I have lost almost every certainty I’ve had in my life. What bothers me most, however, is not that loss, but the fact that I could have been so stupid for so long. The one thing I haven’t changed my mind about is that I exist for love's sake and I have to work hard at this. I may be wrong about that, too, but if so I will not find out until it's too late to change my mind.
I used to be disgusted. Now I try to be amused.
And since their wings have gotten rusted . . .
You know the angels want to wear my red shoes.”
""I've become far more cynical as regards the intelligence of the average voter."
Hey, Max, welcome to the club, good sir. [Took you a while, eh?]"
My dear Franklin,
For the record, that post was from someone calling hissef "Max Gladenfreude". A blatant name jack if there ever was one. There should be a rule somewhere that discurages such. O humanity!
Also for the record, I have NOT become more cynical as regards the intelligence of the average voter. The average voter does not possess an intelligence about which one might wax cynical.
Mr. Dreher, what's up with the name-jack around here anyways?

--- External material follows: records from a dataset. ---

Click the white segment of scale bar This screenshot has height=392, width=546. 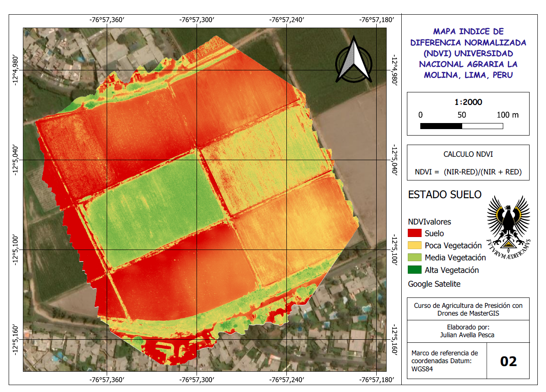pyautogui.click(x=483, y=126)
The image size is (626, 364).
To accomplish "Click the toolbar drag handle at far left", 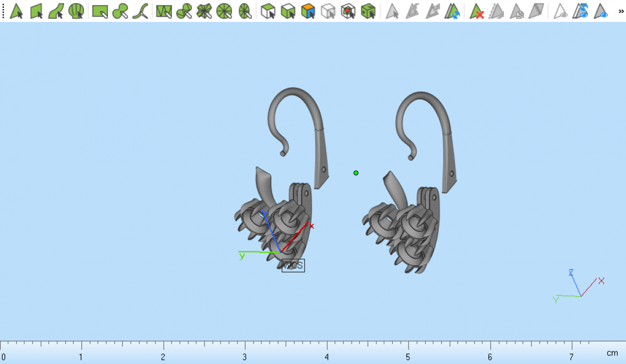I will pyautogui.click(x=4, y=11).
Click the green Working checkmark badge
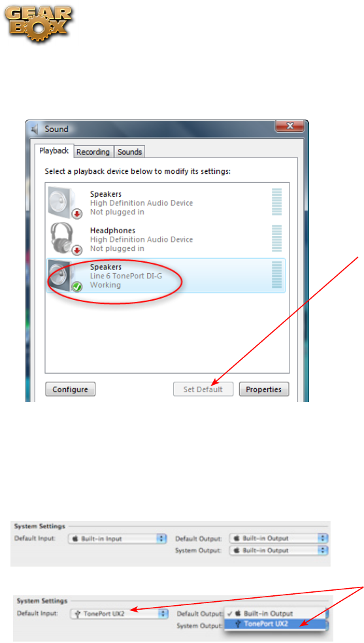This screenshot has width=364, height=643. [x=76, y=287]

Damn, Max S, I'm sorry. That was a rookie mistake, not looking at the name of the person to whom I thought I was responding. There's no excuse for it. :-(
Cleveland, if the person being judged has not previously earned my respect, then I am disinclined to believe anything he says, one way or the other. That holds true for me especially in politics. The poster boy for the word oxymoron is a politician who holds himself accountable, no caveats, no evasions.
... well, that's not really fair. I happen to know a politician or two who has integrity, honesty, and the ability to sincerely own up to mistakes and attempt to make good on them. I think of them, though, as the exceptions that illustrate the rule.
Don't worry, Sig, a woman has a right to change her mind.